Reactor

Instagram, Art, and Native American Narratives

by An Xiao on January 13, 2014

whattribeprojectinstagram

On Twitter recently, #NotYourNarrative popped up, and it revealed a series of hashtag statements largely from persons of color in the United States who wanted to challenge dominant media narratives. In a media environment where people’s lived experiences are often told by those who have never had those experiences, reclaiming one’s own narrative is a powerful act in itself. That the internet is becoming a way to transform narratives is a powerful new reality, but how does art fit into this story?

I recently learned about the What Tribe Project, an art initiative by artist Douglas Miles, who recently hosted an exhibition in Boyle Heights, Los Angeles, on the topic of Native American self-representation. The project, which was featured in a photo essay on LA Taco, seemed particularly interesting for its mix of physical space exhibition and a strong online presence.

• _Dataset extract_:
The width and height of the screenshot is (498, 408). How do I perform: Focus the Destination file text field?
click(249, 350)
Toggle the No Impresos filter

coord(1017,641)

• _Exercise goal_:
Please answer these from the article on Instagram and Native American narratives:
(a) Which hashtag popped up on Twitter?
(b) Which artist runs the What Tribe Project?
(c) Where was the exhibition on Native American self-representation hosted?

• _Output_:
(a) #NotYourNarrative
(b) Douglas Miles
(c) Boyle Heights, Los Angeles